Removing all this, the group’s report said, “is very complex and it will require significant amount of work and funding.”

It urged that the island be declared a protected area and opened up to limited “green tourism,” warning that projects “to create large and intensive tourist development” would badly damage Sazan’s unique ecology.

Exactly what kind of tourism Mr. Kushner would like to develop is not known, except that it will cater to the very wealthy. Early design images he posted on X in 2024 showed what looked like a sci-fi movie set featuring rows of concrete capsules with floor-to-ceiling windows jutting out from a hillside above the sea.

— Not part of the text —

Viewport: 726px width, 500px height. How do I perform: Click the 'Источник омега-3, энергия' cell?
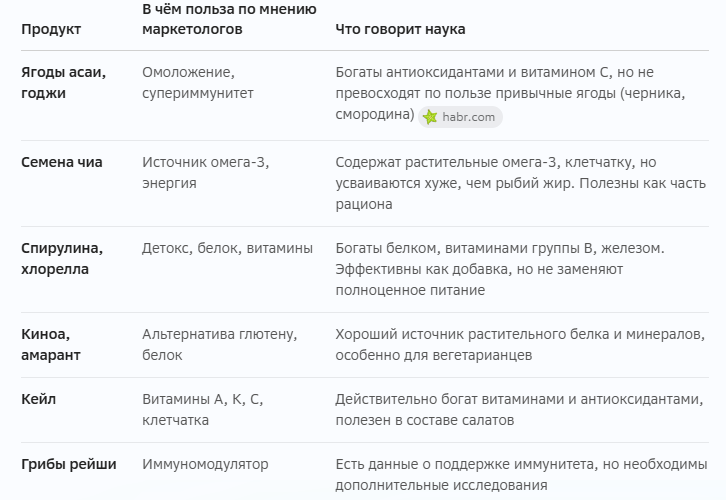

Sazan Real Estate Development L.L.C., a Kushner-linked company overseeing the project, has drawn up preliminary plans that include an 800-room hotel, a golf course and a casino. But these were all proposed for a second part of the planned resort complex located on the mainland, at Zvernec, not on the island.

The company, in a written response to questions, said the “project remains in the planning and design phase” and that “no conclusions should be drawn from individual consultant tenders or preliminary planning materials.”

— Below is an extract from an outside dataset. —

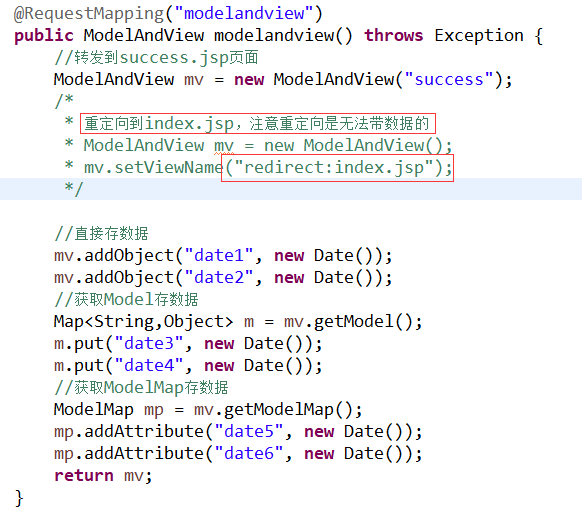Click the "date4" string literal

tap(149, 366)
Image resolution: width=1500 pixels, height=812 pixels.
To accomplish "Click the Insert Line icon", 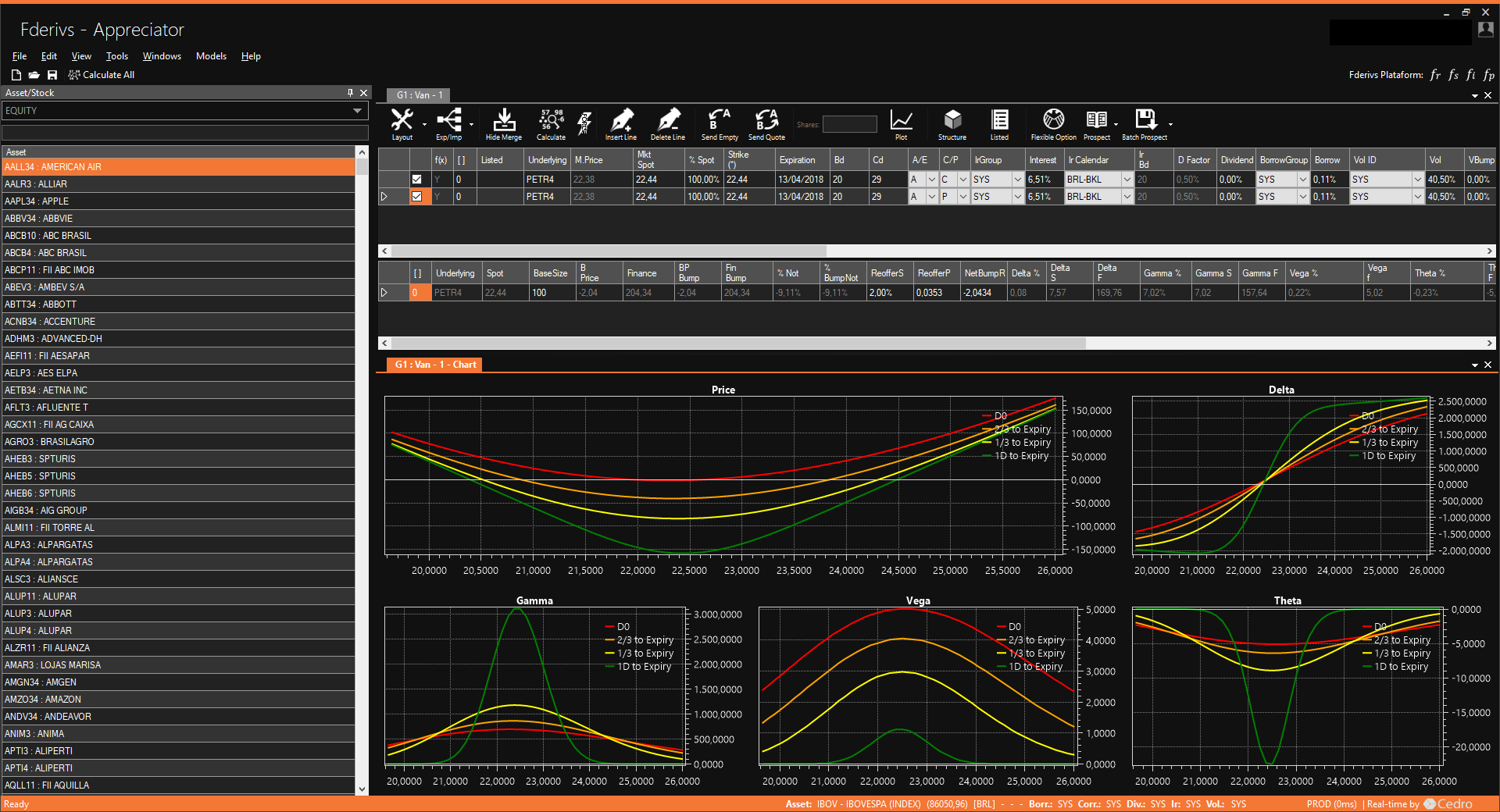I will [x=621, y=121].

Mr. Kushner’s wife, Ms. Trump, told the podcaster David Senra that, after first seeing Sazan during a yacht trip around the Mediterranean, “we developed the opportunity to help realize its potential and transform it, but with a lot of restraint and care because the land is so beautiful.” That provoked online mockery from skeptics of the Trump family’s capacity for “restraint and care.”

Mr. Liko, the retired naval officer, said he has no problem with Mr. Kushner’s pouring money into Sazan to build a resort “because this is the way the world works under capitalism.”

That view puts him at odds with protesters who have gathered in the distant capital for more than a month to demand that the prime minister, Mr. Rama, resign over his role in a system they say unfairly favors the rich and well-connected.

“Of course there is no equality, but if we want equality we should go back to Communism,” Mr. Liko said. “We already tried that,” he added.

Reminders of how that worked out cover the island — thousands of mushroom-shaped concrete bunkers and miles of underground tunnels. They were built as part of a decades-long drive by Mr. Hoxha, Albania’s leader from 1944 until his death in 1985, to secure the country against attack and preserve its go-it-alone ideological purity.

After World War II, Moscow set up a military base on Sazan, prized for its strategic location just 30 miles from the coast of Italy, a NATO member. But the Soviets were thrown off the island in 1961 after a rancorous diplomatic and ideological rupture. Mr. Hoxha objected to Nikita Khrushchev’s denunciations of Stalin.

Once the Soviets had gone, Mr. Liko recalled, the island was off limits to all foreigners. Even Albanians who wanted to go there, he said, had to pass background checks and prove their loyalty to Mr. Hoxha and his idiosyncratic brand of Communism.

Today, it is open to anyone who can get there, which requires either renting a speedboat for a 30-minute journey from Vlore or a daylong trip on tourist vessels that stop off briefly at Sazan during meandering tours along the Albanian coast.

Protesters in Tirana have embraced Sazan as a symbol of inalienable and unbroken Albanian sovereignty down the ages. But with a history that stretches back to ancient Greece and the Roman Empire, the island has been tossed for centuries between different powers — the Ottoman Empire, the Venetians, the British, the Italians, who occupied it from 1915 until 1943, and then Nazi Germany until 1944.

The island’s only road, a crumbling concrete strip up part of the biggest hill, was built by Italians. So, too, was a defunct electric generating station, now an empty ruin. The biggest relic of former Communist rule is a concrete hall that once housed a cinema and served as a venue for party meetings.

Its walls disintegrating and its cracked floor caked in dirt, the hall looms atop a weed-clogged hill, offering magnificent views of the sea — and bleak reminders of a vanished Stalinist regime that promised equality for all but kept the best vistas — and movies — for itself.